** Begin **

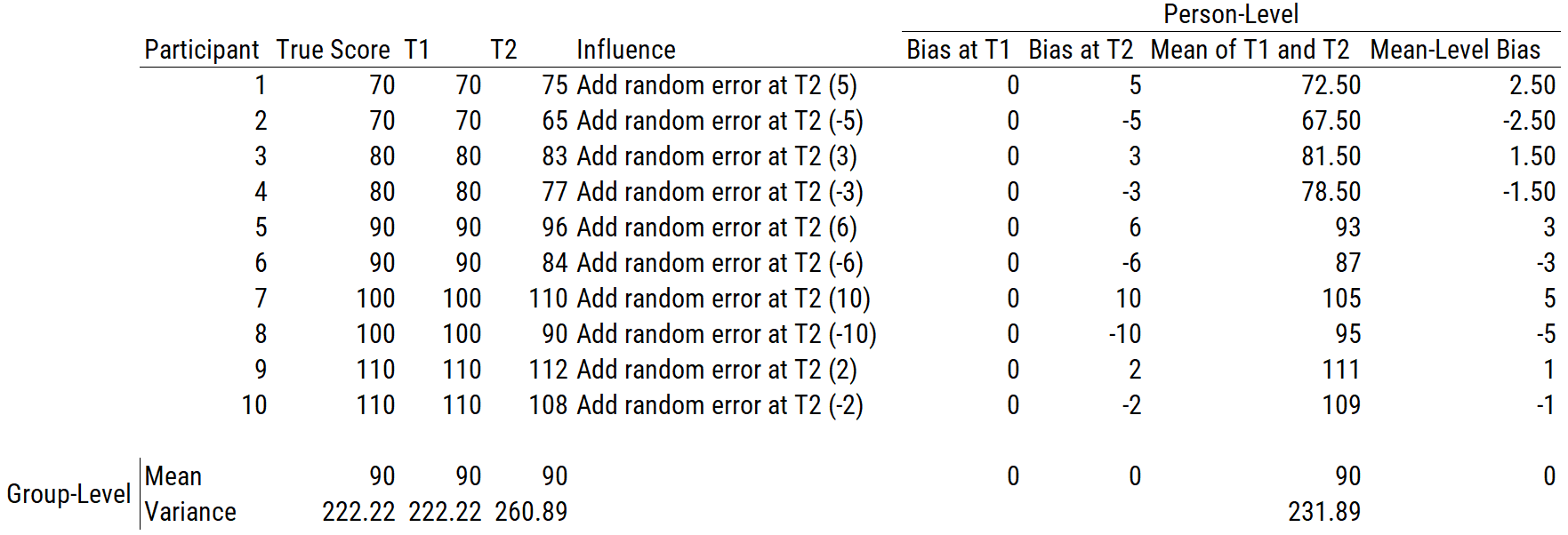Select the T2 score 112

click(548, 370)
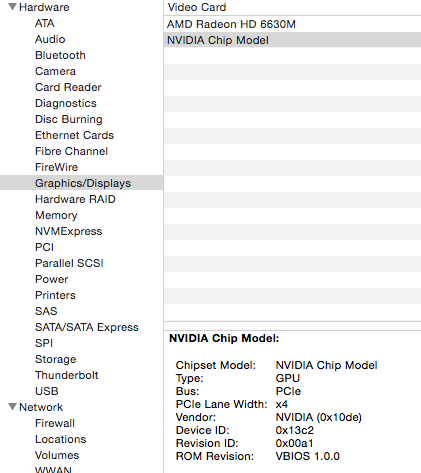Open the Ethernet Cards category
This screenshot has height=473, width=421.
click(x=74, y=135)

** End **

> [Task] Reproduce the material with "Ethernet Cards" replaced by "Network Adapters" and every other character unchanged. Omit the pictures from the output.

> [The output]
Select the T2 score 112

click(548, 370)
Open the Network Adapters category
This screenshot has height=473, width=421.
click(x=74, y=135)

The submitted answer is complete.